10. You’re in the Driver’s Seat

9. It’s About the Network

8. It’s Newsy and Trendy

7. Promotion (may) = Citations and Downloads

6. Spreading Your Love of Science

5. Setting the Record Straight

4. Sharing Interesting Things

3. Enhancing Your Research

2. It’s Easy

1. It’s Fun



By and large, I agree with most of what he says. However, I’m in kind of a grumpy mood re: social media at the moment, so I feel compelled to note that many of these have a flip side, as well. Because, you know, social media are social, and while that has aspects that are fun and positive, it also brings in a fair amount of the usual bullshit that comes with dealing with people.


So, yeah, social media does provide an easy way to share your interests with a wide audience. I have significantly more followers on Twitter than there are students at Union, so anything I post there is put in front of a much bigger audience than I could ever hope to reach with my day job. And if I post something really good that gets shared around, it can reach a vast number of people.


At the same time, though, it’s all about the network. Which is to say, the actual reach of what you post depends on who follows you, and how they respond. Which recapitulates all the pathologies of the prestige networks that afflict offline academia. It’s a completely different hierarchy, with different sorts of people in the crucial network nodes, but it’s the same game in a lot of ways. If you’re someone who flinches when you hear the word “networking” in a social context, you’re not going to avoid that by moving your activities online. You still need to cultivate relationships with the “right” people to really benefit from the network, and if your interests or opinions differ too much from theirs, you can be shut out just as effectively online as in traditional social networks.


The social nature of social media also turns up in the “newsy and trendy” side, again in ways that replicate both good and bad features of offline culture. You’ll spend a lot of time reading stuff that is, frankly, kind of baffling, in the same way that pop music or general celebrity can be baffling. Again, social-media celebrity accretes around a different set of stuff than offline celebrity, but the end result is very much the same. And if your personal tastes and interests don’t happen to align with the whims of the network, you’ll spend a lot of time frustrated at great stuff going largely unrecognized while total crap gets praised to the skies. You’ll slave for hours crafting the perfect treatment of some problem, and get no response, but a dashed-off joke about, say, squirrels chewing the wiring in your car will become a fluke juggernaut.


And, of course, your ability to promote particular activities and results is subject to the caprices of the news cycle. If you’ve got a great new paper to talk about, but you’re unlucky enough to post it to the arxiv or your blog on the day some random shitstorm breaks, well, you’re pretty much out of luck.
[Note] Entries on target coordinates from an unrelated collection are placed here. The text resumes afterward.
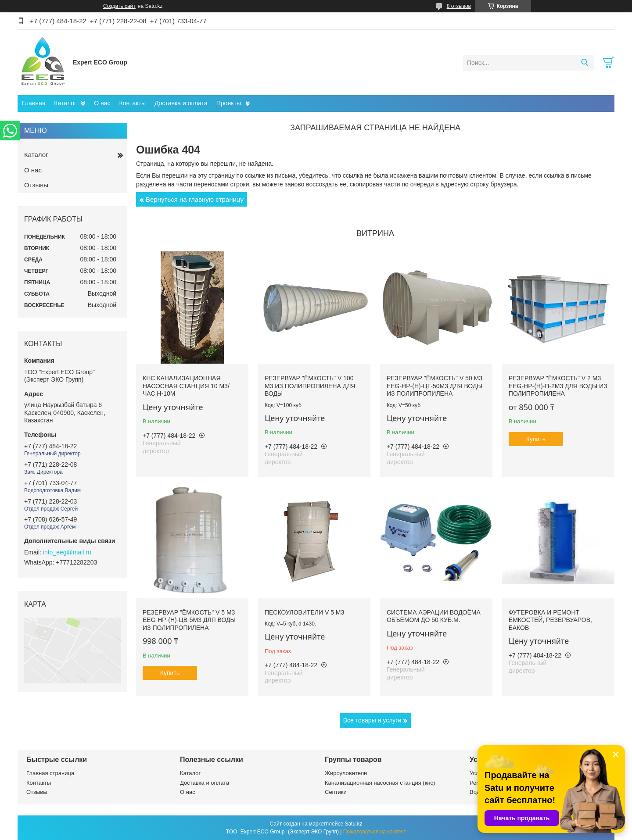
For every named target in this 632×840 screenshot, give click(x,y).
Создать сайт (119, 6)
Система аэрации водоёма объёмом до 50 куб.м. (434, 616)
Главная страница (50, 773)
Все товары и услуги (372, 720)
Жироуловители (346, 773)
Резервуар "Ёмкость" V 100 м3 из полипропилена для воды (310, 386)
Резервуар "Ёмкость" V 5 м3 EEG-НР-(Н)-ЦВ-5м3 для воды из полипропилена (189, 620)
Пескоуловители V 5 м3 (304, 612)
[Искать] (584, 63)
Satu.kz (353, 824)
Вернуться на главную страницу (194, 199)
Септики (336, 792)
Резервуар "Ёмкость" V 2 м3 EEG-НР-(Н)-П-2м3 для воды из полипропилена (558, 386)
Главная (33, 103)
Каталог (65, 103)
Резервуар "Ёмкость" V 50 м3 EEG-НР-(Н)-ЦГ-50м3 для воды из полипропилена (434, 386)
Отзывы (36, 185)
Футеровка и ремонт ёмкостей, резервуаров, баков (550, 620)
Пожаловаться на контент (374, 832)
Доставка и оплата (181, 103)
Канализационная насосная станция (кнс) (380, 783)
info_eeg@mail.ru (67, 552)
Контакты (133, 103)
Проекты (229, 103)
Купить (536, 439)
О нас (102, 103)
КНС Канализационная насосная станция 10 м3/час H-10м (186, 386)
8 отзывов (459, 6)
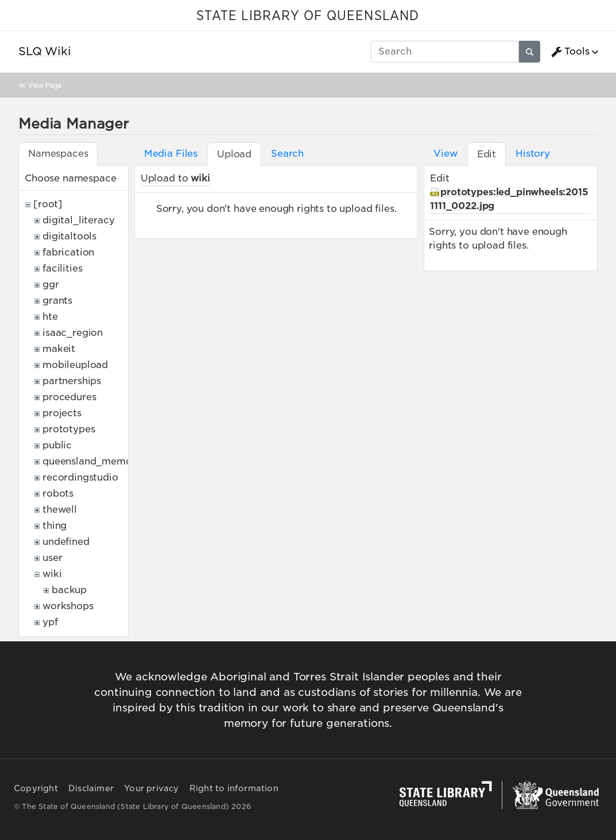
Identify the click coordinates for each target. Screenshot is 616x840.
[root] (48, 204)
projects (62, 413)
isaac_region (72, 332)
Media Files (171, 153)
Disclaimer (91, 788)
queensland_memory (92, 461)
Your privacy (151, 788)
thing (55, 525)
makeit (59, 349)
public (57, 445)
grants (57, 300)
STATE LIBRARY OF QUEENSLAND (308, 16)
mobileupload (75, 365)
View (445, 153)
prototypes (68, 429)
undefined (66, 541)
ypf (50, 622)
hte (50, 316)
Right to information (234, 788)
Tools (570, 52)
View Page (45, 85)
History (533, 153)
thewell (60, 509)
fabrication (68, 252)
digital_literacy (78, 220)
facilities (62, 268)
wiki (52, 574)
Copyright (36, 788)
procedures (69, 397)
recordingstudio (80, 477)
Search (287, 153)
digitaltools (69, 236)
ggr (51, 284)
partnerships (72, 381)
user (52, 558)
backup (69, 590)
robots (58, 493)
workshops (68, 606)
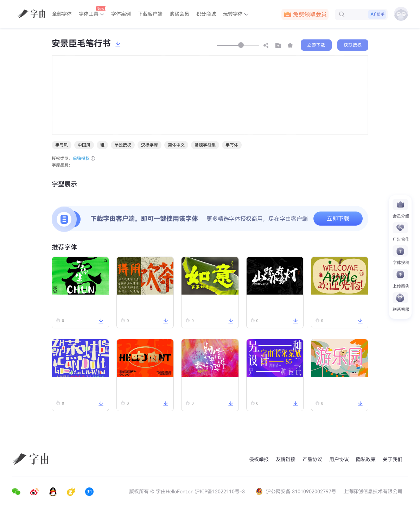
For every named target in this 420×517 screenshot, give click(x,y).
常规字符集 (205, 145)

Everybody will be talking endlessly about the outrage of the moment, and almost nothing you can do will break through. And, of course, by the time the outrage subsides, whatever you had to promote is old news.


Again, all of this stuff is very natural and unavoidable, because it’s social. This stuff is just what happens when you put large groups of people together; it’s not good or bad, it’s just there, like the weather. At the same time, like the weather, it can be incredibly frustrating to deal with when you hit a bad run of luck.


Now, I think there are absolutely benefits to be gained from being active on social media, and I agree that anyone interested in communicating science (or anything else) to a broader public should at least give it a try. But go into it with a realistic understanding of what’s involved. You’re not going to set up a Twitter account and get a quarter-million followers before you’ve finished picking the perfect thumbnail to go next to your tweets, any more than you can sign on with a research group and win a Nobel Prize the next week. Social media engagement can be tremendously rewarding; it’s also weird, cliquish, frustrating, unpredictable, hard work to wrangle. And it’s not to all tastes, so if you find it more irritating than beneficial, go do something else.